Many of these symptoms have a variety of causes, which is why it is important that they are thoroughly assessed by a certified lactation consultant.

Treating oral restrictions
A simple surgical procedure called a frenotomy can be done, with or without anaesthestic, in the hospital nursery or doctor’s office. The doctor examines the frenulum under the tongue and then uses sterile scissors or, if trained can use a laser, to snip the frenulum free.

The procedure is very quick and discomfort is minimal since there are few nerve endings or blood vessels in the lingual frenulum. Babies generally don’t like being held down or restrained, which can cause some agitation. If any bleeding occurs, it’s likely to be only a drop or two of blood.

After the procedure, a baby can breastfeed almost immediately, and complications are rare ‒ but could include bleeding or infection, or damage to the tongue or salivary glands, usually when done by an untrained practitioner. It is also possible for the frenulum to reattach to the base of the tongue.

The upper lip tie is a little different, as the upper lip frenulum has extensive blood supply and many pain receptors. This procedure needs to be done under anaesthetic.
It is suggested that the tongue tie be addressed first. Once tongue position and function are corrected, the upper lip frenulum can be reassessed and treated only if the upper lip is being prevented from being everted [turned inside out].

While deciding on treatment
It is important that while deciding on treatment, you feed the baby.

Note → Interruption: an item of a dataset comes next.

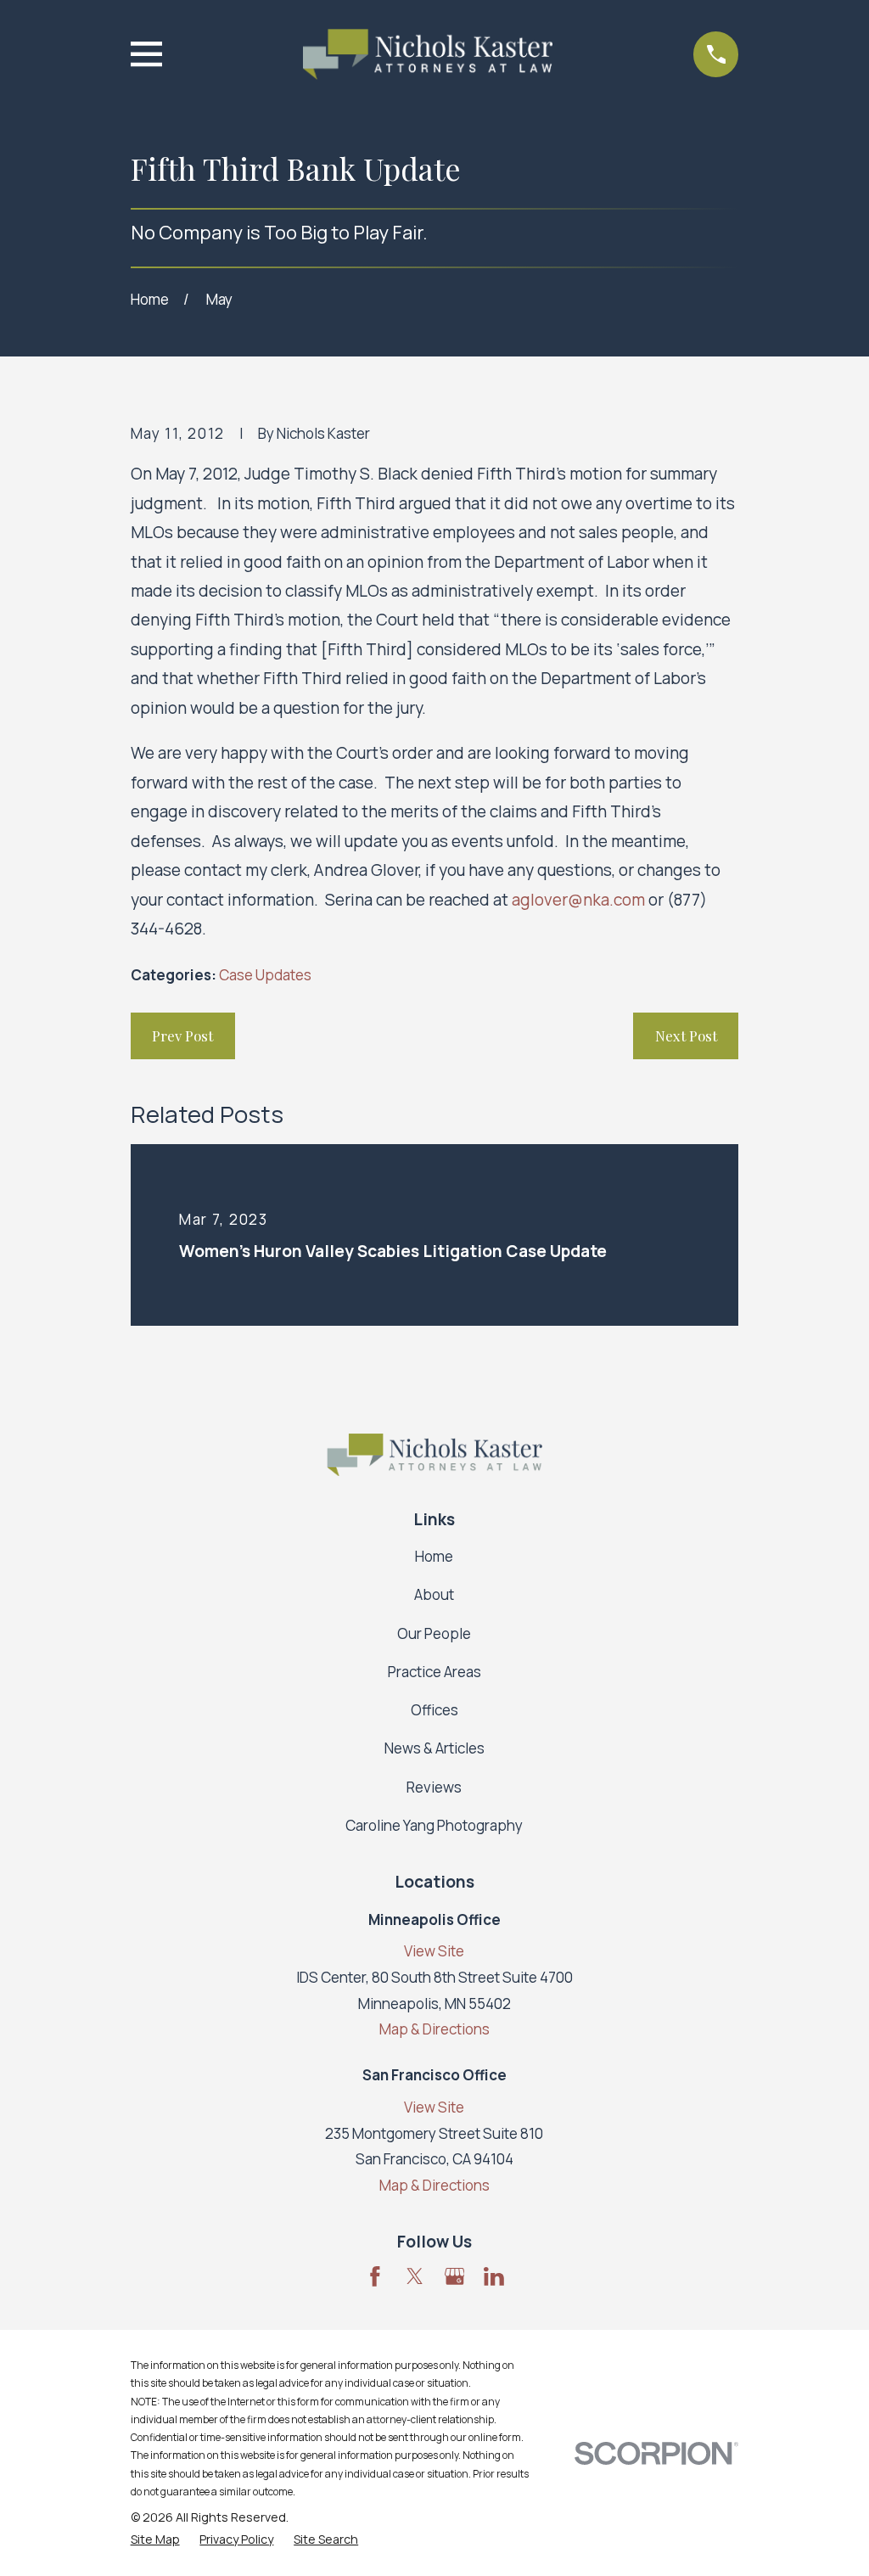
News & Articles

Work with your lactation consultant to find ways to get that baby to latch and drink as effectively as possible using various techniques.

Protect your milk supply. If baby is not adequately removing the milk, discuss ways to increase and maintain your supply through expression or other methods to keep the milk flowing adequately with your lactation consultant.

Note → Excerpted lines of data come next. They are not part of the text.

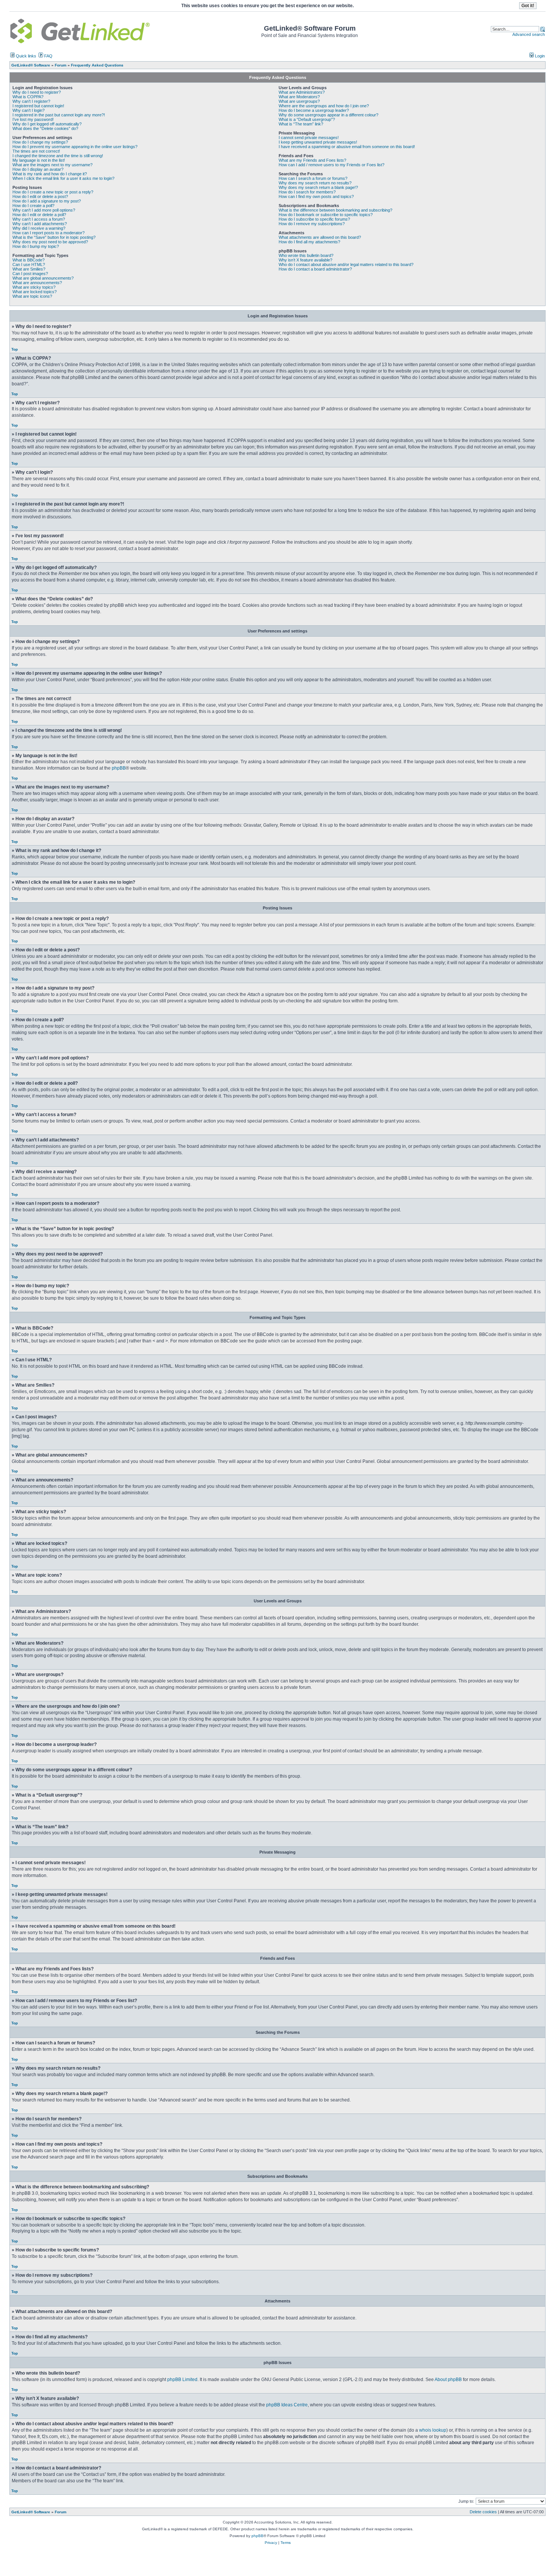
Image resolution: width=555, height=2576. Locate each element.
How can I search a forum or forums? (313, 178)
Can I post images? (30, 273)
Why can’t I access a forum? (38, 219)
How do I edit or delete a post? (40, 196)
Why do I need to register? (36, 92)
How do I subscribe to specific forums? (314, 219)
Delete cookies (483, 2512)
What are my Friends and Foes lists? (312, 160)
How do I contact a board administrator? (315, 269)
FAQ (47, 56)
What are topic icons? (32, 296)
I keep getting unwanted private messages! (318, 142)
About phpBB (448, 2379)
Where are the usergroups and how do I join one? (324, 106)
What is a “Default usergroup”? (307, 119)
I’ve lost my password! (33, 119)
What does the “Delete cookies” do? (45, 128)
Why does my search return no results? (315, 183)
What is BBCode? (28, 260)
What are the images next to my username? (52, 164)
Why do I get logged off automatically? (47, 124)
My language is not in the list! (38, 160)
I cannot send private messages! (309, 137)
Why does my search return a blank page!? (318, 187)
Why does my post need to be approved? (50, 242)
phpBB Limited (182, 2379)
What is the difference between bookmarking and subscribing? (335, 210)
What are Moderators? (299, 96)
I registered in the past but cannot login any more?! (58, 115)
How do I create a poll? (33, 205)
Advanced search (528, 34)
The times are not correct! (36, 151)
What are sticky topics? (33, 287)
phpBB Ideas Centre (287, 2404)
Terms (286, 2542)
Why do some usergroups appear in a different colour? (328, 115)
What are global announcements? (43, 278)
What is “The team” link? (301, 124)
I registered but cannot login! (38, 106)
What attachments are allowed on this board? (320, 237)
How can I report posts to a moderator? (48, 232)
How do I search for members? (307, 192)
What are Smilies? (28, 269)
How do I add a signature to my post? (46, 201)
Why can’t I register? (31, 101)
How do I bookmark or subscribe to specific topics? (326, 214)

Treat other issues in the meantime. If the mother has developed cracked painful nipples, or thrush, make sure to work with the lactation consultant and healthcare provider to treat these issues, so when you have made your decision you are starting from the best possible place.

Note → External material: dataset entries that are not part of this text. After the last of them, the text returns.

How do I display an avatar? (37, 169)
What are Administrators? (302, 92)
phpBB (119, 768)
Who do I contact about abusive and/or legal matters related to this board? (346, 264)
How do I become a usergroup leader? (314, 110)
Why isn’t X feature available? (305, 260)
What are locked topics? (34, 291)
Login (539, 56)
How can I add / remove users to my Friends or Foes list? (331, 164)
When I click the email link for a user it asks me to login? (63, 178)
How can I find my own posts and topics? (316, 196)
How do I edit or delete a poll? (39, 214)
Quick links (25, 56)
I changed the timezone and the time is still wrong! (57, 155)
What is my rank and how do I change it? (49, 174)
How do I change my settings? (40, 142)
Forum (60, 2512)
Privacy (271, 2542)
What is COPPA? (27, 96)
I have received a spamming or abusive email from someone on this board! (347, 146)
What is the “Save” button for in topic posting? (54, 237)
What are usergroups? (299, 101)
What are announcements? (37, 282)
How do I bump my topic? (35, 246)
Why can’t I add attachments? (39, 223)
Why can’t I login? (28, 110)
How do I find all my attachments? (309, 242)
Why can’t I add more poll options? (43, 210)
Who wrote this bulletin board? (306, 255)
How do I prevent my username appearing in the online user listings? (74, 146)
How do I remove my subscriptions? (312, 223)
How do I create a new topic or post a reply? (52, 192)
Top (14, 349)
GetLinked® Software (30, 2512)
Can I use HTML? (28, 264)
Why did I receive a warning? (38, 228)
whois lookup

Educate yourself on the short and long-term consequences of treating or not treating the oral restriction. This is the best way to make an informed, evidence-based decision. Ultimately it is the parents’ decision whether or not to treat, or wait and see.

If you have decided to do the frenotomy, it is important that you:

  • Breastfeed immediately. After the feed the practitioner will check that bleeding has stopped.
  • Learn and do the functional exercises to improve mobility and suck strength. This baby might have been sucking incorrectly from birth, so it’s important that you teach baby how to suck correctly.
  • Pain relief is rarely needed, but paracetamol can be given if necessary.
  • Contact your healthcare provider if bleeding reoccurs.

If you are having feeding problems and suspect that it might be oral restriction, contact a qualified lactation consultant in your area. It’s important that a full feeding assessment is done, including maternal and infant history, examination and feeding observation. And importantly, in all of this, you must protect your supply.